An important strand in my work has to do with creative use of new technology in relation to learning, learning paradigms and representation. I was the project leader of a project whose three-year externally financed phase was finished in 2002 (1999-2002): the Virtual Weddings Project (read final report here, financed by the Council for the Renewal of Higher Education). In the project, students created and populated a graphical virtual world instead of writing a traditional third term academic paper (the equivalent of ten weeks’ work). The idea is to bridge gaps between sub-disciplines through a thematic approach and to explore non-textual as well as textual representation. The project depended heavily on constructivist learning, rich hypertext, collaborative learning, experimentation and reaching out.
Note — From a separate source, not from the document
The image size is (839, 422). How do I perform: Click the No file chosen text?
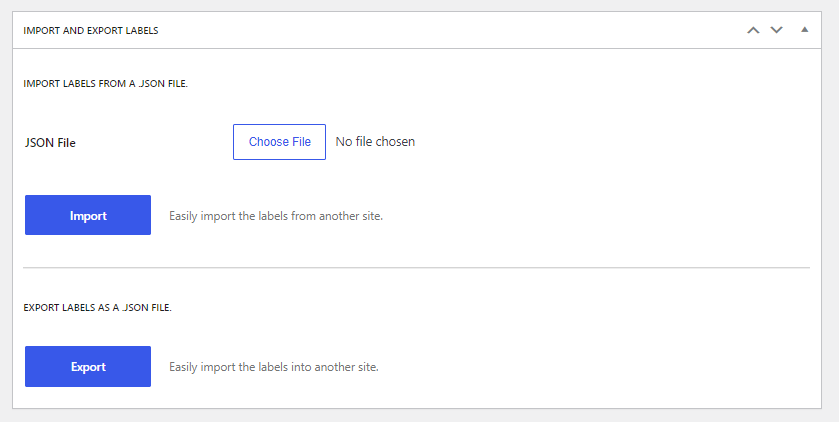click(375, 142)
Also, we tried to encourage language students to express themselves artistically.

I have done many presentations and written a few articles on information technology and learning, non-traditional representation, creativity and learning, constructivist learning, virtual learning arenas, co-evolution and cyberspace as a laboratory. I have also been the project leader of nationally funded project on streamed media in an educational context (final report in Swedish here) and involved in several other project applications and projects in this field (for instance a recently funded project on drama history in virtual space). I have also been the project leader of a national initiative on language learning and information technology financed by the Swedish Net University. A book on language education and information technology, for which I was the editor, was published by the Net University in 2006.  Currently I am the PI for a KK Foundation funded project on YouTube as a performative arena.
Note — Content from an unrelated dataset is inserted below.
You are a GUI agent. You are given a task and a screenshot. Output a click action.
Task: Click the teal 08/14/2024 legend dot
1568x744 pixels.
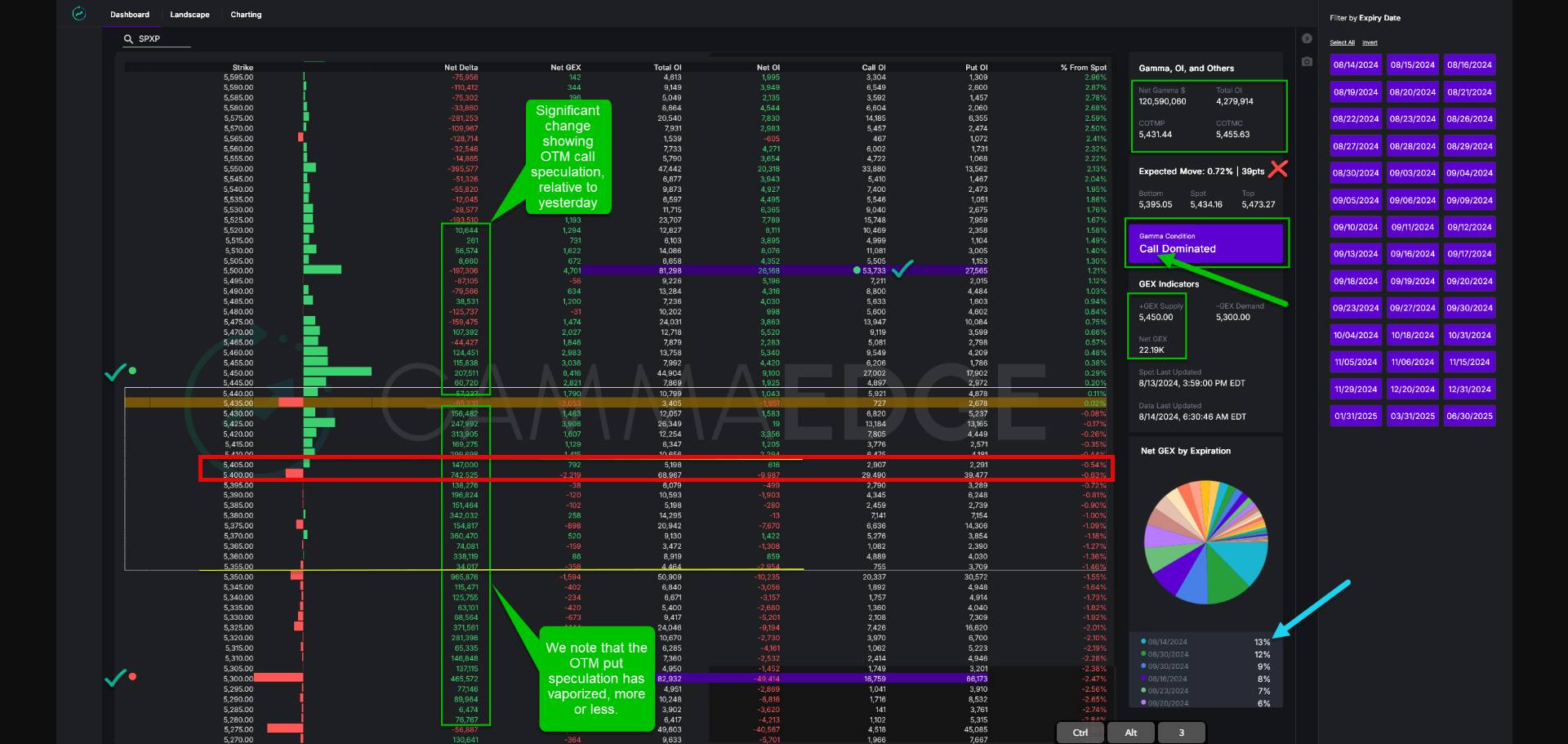point(1143,642)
My interest in language learning and information technology led myself and Ulrike Klingemann at Stockholm University to found a national network for these issues, and in 2001, this network came into being at a large-scale symposium staged at HUMlab: From Tradition to Vision. I am interested in people who are doing interesting things, and I seek contact and encourage people to contact me. For several years now, I have organized several seminar series in HUMlab, and among the seminar speakers are people like Jessica Pressman, Brenda Laurel, Bruce Damer, Katherine Hayles, Peter Gärdenfors, Espen Aarseth, Charles Fillmore, Judith Donath and Henry Jenkins. These visits greatly benefit HUMlab as an intellectual and creative environment. My own traveling is also rather substantial, and I try to learn from other environments and people.

Digital Humanities

I have a profound interest in the intersections between technology and art, and between technology and the humanities, as well as in the role of the humanities in our society more generally. Some of my work in this area is being canalised in a series of four articles on the digital humanities for the Digital Humanities Quarterly. So far two articles have been published, one has been accepted for publication and I am currently working on the fourth article. The titles are Humanities Computing as Digital Humanities, The Landscape of Digital Humantities, From Optical Fiber to Conceptual Cyberinfrastructure, and Envisioning the Digital Humanites. I have come to think about myself somewhat as a Science and Technology Studies researcher over the last couple of years.

My research interests include interdisciplinarity, research methods in the humanities and in the sciences, simulation as a tool, visualization, academic responsibility, creating opportunities for successful meetings, physical aspects of information technology environments, the use of non-textual elements in humanities academic discourse, digital art, and artistic expression in “non-art” subjects. In 2000, I organized a cross-disciplinary symposium on visualization in HUMlab. For September 2003, I organized an international workshop on dynamic maps, and this event was very successful with people from many different areas and disciplines: dialectology, geography, cartography, contemporary art, simulation and information visualization. In 2005 I organized a conference on the humanities and information technology (The Technological Texture). More recently, I orgnized a December 2010 conference on Media Places.